Stored entries

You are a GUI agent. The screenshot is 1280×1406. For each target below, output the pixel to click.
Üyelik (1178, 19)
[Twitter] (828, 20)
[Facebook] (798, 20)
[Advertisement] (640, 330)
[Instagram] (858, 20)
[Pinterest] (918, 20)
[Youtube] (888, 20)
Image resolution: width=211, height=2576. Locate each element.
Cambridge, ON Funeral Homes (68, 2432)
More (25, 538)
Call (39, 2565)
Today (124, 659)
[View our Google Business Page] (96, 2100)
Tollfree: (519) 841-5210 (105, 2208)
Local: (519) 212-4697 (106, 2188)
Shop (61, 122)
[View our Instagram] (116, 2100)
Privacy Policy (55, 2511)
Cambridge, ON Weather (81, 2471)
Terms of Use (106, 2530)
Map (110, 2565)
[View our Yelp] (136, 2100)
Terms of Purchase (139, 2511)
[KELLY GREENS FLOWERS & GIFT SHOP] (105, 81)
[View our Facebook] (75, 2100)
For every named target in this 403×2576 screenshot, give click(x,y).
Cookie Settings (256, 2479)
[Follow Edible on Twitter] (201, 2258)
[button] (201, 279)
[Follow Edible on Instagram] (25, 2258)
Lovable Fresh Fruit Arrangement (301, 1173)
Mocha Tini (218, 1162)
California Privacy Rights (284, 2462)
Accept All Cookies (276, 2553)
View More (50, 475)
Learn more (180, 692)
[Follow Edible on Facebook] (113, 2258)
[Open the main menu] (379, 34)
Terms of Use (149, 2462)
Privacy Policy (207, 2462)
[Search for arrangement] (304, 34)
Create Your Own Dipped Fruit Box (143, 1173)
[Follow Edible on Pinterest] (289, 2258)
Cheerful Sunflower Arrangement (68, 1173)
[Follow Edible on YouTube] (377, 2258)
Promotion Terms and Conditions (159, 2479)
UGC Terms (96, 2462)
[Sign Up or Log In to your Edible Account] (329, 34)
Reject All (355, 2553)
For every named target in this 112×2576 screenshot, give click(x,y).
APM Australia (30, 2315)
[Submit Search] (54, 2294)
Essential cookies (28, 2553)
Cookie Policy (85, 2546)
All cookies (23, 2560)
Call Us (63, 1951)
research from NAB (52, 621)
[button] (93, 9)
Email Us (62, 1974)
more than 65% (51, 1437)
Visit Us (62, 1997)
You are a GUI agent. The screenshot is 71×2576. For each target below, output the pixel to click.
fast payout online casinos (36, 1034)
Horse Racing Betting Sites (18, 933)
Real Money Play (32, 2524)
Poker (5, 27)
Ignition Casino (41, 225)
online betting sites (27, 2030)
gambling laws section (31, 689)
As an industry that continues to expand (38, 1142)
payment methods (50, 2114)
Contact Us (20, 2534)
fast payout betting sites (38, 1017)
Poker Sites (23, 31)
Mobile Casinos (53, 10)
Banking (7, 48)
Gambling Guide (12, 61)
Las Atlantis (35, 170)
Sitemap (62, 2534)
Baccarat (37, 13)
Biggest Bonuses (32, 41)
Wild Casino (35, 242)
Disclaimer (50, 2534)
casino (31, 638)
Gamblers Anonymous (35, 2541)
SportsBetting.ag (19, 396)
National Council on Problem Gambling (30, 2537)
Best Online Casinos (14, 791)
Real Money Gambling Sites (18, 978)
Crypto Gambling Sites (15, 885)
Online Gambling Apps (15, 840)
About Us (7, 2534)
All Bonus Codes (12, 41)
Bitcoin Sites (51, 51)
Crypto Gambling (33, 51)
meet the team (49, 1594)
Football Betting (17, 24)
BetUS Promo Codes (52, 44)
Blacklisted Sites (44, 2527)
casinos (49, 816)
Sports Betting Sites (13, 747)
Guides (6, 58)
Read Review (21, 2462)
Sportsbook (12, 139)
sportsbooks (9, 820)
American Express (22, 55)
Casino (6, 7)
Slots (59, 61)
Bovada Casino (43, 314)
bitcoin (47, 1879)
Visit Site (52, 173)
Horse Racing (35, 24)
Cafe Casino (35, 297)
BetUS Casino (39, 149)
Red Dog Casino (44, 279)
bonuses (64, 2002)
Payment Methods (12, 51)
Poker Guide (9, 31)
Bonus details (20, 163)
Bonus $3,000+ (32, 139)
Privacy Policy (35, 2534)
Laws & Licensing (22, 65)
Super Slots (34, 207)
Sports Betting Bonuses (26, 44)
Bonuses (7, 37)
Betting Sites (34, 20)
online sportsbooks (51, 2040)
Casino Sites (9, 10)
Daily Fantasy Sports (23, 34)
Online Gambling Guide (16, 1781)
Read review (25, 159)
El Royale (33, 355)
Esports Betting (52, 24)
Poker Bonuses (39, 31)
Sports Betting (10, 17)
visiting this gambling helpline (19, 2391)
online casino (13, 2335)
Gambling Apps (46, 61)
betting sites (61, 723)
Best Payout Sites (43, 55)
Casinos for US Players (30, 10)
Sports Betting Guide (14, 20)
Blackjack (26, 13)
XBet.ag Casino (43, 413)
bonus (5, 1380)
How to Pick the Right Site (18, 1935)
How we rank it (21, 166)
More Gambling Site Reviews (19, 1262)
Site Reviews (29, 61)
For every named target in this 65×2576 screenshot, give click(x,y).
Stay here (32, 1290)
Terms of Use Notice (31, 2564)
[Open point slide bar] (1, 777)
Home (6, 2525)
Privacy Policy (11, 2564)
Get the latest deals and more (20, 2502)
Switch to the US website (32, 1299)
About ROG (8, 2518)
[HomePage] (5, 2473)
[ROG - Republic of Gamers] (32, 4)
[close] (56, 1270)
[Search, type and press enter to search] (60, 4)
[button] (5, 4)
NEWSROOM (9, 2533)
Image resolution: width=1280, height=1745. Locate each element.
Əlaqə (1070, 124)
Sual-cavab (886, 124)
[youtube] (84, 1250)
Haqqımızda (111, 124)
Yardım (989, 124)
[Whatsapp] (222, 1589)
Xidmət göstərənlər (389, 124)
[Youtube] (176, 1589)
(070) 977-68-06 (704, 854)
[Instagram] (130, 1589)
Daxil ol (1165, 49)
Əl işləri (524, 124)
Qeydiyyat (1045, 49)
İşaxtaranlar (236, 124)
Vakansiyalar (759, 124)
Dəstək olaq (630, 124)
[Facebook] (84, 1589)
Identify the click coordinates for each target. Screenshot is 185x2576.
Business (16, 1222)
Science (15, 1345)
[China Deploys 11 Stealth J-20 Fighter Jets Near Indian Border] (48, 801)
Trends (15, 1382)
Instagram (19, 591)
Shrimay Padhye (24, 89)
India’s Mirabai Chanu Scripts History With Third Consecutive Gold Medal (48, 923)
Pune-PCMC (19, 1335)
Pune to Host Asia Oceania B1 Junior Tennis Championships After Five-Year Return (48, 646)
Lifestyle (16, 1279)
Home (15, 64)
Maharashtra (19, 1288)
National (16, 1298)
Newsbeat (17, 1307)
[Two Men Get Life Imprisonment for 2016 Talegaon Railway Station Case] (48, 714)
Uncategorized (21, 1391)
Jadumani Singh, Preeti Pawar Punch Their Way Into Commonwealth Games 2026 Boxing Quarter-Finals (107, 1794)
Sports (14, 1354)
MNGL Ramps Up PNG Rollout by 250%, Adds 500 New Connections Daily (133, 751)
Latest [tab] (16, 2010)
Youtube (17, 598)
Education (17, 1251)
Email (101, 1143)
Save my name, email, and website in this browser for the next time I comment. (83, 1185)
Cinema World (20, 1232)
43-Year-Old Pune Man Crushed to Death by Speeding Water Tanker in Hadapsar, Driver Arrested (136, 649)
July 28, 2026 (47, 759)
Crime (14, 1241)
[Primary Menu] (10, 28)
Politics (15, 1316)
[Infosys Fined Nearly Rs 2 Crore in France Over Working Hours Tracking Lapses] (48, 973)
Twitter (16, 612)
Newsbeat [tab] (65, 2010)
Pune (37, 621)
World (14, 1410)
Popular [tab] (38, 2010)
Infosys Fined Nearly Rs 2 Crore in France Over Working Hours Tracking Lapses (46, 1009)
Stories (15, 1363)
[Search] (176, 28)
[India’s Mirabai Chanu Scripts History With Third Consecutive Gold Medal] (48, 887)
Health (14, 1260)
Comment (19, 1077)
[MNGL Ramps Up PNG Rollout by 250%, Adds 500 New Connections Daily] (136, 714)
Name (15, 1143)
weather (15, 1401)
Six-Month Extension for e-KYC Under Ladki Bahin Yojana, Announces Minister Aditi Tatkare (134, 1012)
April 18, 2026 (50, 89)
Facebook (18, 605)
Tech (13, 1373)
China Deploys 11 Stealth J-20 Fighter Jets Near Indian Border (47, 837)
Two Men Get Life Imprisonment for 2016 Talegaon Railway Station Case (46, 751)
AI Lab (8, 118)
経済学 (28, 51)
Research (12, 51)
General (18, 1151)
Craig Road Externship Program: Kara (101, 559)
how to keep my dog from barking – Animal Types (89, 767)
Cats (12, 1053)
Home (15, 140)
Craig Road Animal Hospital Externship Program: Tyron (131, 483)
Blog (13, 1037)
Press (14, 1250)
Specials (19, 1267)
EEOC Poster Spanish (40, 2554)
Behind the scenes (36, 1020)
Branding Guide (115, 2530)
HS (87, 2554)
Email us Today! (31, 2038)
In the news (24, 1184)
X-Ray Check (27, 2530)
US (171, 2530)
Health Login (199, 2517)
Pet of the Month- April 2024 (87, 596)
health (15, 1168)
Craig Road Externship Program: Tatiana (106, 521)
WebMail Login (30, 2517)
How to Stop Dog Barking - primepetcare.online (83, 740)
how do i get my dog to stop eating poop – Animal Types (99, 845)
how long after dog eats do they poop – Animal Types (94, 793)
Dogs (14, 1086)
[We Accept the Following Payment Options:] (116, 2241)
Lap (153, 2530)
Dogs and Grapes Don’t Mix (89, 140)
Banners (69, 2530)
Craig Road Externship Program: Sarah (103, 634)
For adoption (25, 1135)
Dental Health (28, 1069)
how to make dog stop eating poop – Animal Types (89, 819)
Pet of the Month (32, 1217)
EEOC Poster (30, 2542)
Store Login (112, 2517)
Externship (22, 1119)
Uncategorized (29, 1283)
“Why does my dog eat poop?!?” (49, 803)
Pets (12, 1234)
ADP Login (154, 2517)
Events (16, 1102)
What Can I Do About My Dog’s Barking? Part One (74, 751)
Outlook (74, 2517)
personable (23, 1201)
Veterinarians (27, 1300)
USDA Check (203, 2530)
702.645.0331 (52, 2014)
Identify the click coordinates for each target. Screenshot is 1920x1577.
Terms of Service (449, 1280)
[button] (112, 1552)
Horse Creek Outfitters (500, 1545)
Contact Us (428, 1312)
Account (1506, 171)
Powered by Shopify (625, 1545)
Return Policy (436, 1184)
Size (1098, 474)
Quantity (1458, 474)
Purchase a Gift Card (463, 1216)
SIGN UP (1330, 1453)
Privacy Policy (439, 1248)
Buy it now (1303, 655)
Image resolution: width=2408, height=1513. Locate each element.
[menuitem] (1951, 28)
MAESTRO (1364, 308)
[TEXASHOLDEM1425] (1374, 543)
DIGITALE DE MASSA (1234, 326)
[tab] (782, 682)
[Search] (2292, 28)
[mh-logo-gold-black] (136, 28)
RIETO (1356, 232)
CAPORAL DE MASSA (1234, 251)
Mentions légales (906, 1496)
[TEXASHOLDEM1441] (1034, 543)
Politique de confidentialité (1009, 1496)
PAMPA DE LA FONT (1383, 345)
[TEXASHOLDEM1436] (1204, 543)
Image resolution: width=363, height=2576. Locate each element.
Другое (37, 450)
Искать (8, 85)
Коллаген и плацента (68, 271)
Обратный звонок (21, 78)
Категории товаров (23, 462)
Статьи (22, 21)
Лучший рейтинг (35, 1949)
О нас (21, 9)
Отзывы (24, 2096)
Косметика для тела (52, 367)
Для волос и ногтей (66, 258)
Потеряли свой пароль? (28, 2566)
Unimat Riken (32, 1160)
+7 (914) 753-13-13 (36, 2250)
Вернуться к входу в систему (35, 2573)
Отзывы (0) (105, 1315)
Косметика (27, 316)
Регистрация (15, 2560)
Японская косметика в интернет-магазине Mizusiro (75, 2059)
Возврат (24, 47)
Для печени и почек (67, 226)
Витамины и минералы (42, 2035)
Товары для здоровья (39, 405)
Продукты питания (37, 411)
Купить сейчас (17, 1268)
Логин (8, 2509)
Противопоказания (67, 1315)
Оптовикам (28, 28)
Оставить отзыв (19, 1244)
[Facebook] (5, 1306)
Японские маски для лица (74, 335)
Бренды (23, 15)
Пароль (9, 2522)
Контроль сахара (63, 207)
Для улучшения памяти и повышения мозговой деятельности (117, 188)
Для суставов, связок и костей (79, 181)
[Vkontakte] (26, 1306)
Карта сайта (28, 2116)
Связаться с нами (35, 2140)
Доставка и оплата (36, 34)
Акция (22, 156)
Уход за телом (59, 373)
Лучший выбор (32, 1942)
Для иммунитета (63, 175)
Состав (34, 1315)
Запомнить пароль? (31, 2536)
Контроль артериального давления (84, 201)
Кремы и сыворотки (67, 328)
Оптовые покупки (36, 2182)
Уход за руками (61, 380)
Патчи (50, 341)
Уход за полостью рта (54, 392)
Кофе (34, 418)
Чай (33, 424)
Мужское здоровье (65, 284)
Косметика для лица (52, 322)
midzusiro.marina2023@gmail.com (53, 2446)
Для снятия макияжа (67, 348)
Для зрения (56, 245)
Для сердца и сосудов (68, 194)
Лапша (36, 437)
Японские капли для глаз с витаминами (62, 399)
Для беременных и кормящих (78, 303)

What is being asked: Where the data above reaches the line holding "Instagram (19, 591)", begin printing, and stop after the line holding "Uncategorized (21, 1391)". Each line must be reproduced exactly, with nothing else added.

Reply to the task:
Instagram (19, 591)
Shrimay Padhye (24, 89)
India’s Mirabai Chanu Scripts History With Third Consecutive Gold Medal (48, 923)
Pune-PCMC (19, 1335)
Pune to Host Asia Oceania B1 Junior Tennis Championships After Five-Year Return (48, 646)
Lifestyle (16, 1279)
Home (15, 64)
Maharashtra (19, 1288)
National (16, 1298)
Newsbeat (17, 1307)
[Two Men Get Life Imprisonment for 2016 Talegaon Railway Station Case] (48, 714)
Uncategorized (21, 1391)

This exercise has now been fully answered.